NixCon - Linus's blog

I went to NixCon last week. A number of things were discussed, but a talk by Théophane Hufschmitt in particular was relevant to my project, as he related the results of a research internship where he designed and implemented a type system for the Nix language. This post is a bit of a brain-dump on the thoughts this gave me as far as my project is concerned.

The constraints on the type system he designed were quite different from the relatively free-form nature of my project: in particular, the type system he designed needed to be able to accept expressions that can not necessarily be typed accurately, but behave well for the purpose of evaluation. Gradual typing, which he used to deal with this issue, is an interesting concept but may not be so relevant to my project, as it is more of a compromise made in order to accommodate existing code while retrofitting a type system to an established language (like in Hufschmitt’s project, or TypeScript) than a useful concept to incorporate into a (mostly) fresh language design. Gradual typing becoming necessary in my project would suggest that I’ve failed to design a sufficiently versatile type system!

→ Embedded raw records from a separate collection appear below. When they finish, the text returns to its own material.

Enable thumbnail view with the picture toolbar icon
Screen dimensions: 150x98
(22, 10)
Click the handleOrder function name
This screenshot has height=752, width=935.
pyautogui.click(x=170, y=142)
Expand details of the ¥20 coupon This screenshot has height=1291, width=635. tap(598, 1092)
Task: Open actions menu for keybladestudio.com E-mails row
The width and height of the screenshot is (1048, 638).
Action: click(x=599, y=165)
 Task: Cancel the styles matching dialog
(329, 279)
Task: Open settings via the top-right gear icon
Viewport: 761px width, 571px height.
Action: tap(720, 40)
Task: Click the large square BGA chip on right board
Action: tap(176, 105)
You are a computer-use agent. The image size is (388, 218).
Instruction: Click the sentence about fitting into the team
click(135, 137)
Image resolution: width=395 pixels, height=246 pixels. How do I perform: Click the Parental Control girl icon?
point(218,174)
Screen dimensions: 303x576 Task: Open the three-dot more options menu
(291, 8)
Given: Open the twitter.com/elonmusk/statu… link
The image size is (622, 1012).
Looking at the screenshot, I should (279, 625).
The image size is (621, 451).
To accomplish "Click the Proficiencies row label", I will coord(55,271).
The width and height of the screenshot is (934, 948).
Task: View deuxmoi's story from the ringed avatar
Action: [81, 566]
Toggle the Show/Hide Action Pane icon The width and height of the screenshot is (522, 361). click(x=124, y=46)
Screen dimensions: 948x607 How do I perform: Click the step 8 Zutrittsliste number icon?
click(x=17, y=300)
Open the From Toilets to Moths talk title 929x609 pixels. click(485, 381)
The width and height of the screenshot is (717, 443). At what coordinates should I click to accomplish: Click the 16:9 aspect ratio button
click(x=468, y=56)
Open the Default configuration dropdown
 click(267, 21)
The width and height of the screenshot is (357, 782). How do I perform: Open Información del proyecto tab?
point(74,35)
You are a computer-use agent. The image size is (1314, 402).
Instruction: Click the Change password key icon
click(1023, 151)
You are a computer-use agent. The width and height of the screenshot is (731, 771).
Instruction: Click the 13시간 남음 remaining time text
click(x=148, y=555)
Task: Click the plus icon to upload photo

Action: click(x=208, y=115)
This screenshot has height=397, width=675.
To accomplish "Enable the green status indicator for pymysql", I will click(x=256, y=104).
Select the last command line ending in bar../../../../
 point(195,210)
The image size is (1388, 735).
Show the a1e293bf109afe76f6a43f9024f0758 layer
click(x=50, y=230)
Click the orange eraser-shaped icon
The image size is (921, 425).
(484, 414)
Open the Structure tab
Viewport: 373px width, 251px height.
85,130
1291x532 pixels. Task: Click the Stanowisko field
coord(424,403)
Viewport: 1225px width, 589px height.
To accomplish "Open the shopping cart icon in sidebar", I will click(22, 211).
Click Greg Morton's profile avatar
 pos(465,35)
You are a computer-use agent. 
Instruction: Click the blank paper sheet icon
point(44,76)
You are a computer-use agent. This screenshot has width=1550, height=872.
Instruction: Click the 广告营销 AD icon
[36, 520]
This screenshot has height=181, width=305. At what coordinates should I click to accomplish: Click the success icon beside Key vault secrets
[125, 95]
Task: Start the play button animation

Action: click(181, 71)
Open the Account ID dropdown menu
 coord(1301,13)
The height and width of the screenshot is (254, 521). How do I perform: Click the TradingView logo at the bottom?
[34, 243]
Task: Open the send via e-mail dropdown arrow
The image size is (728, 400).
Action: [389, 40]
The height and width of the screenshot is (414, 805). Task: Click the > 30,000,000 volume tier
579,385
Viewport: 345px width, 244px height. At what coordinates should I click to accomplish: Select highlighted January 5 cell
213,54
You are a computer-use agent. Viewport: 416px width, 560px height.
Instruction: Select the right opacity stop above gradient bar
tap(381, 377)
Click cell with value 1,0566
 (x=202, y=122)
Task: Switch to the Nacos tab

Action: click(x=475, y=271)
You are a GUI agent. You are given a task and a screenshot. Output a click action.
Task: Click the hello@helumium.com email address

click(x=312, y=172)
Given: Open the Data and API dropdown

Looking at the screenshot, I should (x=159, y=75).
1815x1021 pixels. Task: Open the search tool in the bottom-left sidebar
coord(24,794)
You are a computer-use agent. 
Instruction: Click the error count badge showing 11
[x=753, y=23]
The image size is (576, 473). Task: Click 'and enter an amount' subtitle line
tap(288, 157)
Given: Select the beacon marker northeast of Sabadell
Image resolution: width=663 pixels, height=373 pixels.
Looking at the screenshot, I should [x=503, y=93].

Another interesting element of Hufschmitt’s type system, however, is the use of set-theoretic types. A system with algebraic data types permits forming new types from existing ones through the use of products and sums. Hufschmitt pointed me to “Semantic subtyping: dealing set-theoretically with function, union, intersection and negation types” by Frisch, Castagna and Benzaken as an introduction to the subject. A cursory reading of the introduction suggests that I’ll need to take a little more time to digest it. I also don’t quite understand if the same benefits wouldn’t be covered by a dependent type system.

The gradual typing part also put a crazy idea into my head where rather than simply inferring the type of a binding, the actual type definitions could be inferred that is, refining existing code with more detailed typing. Mad raving about this idea follows.

What comes to mind in particular is the use of status codes in C. Many procedures which may fail return an integer status code, or store such a status code in a particular location, and the meaning of that status code will vary significantly, particular between code from different vendors/libraries, and by the set of status codes that a particular procedure may return. A tool like corrode, which transpiles C into Rust, could be combined with such a “type definition inference” system to increase the expressiveness of the resulting code.

For instance, the stat() procedure will return -1 and set errno, an integer, in accordance with why the call failed. However, it is specified that errno may have one of a fixed set of values after a failed call to stat: EACCES, EBADF, EFAULT, ELOOP, ENAMETOOLONG, ENOENT, ENOMEM, ENOTDIR, EOVERFLOW. This is a far smaller range of values than the entire range of possible integers, and would be helpful to encode in the type of a translated implementation of stat, so that more reasoning can be done about callers of stat; for instance, comparing errno to EISDIR while handling the failure case of a stat could be marked as dead code. This sort of thing is of course already possible with various static analysis frameworks, but encoding information like this into the type system makes it easier to integrate with development tools.

I’m not sure if that’s a task I trust myself to implement (or which would even be particularly relevant) for GHOTL, but I’ll make sure to look into whether any literature on this concept exists! Maybe Bob can help me with that?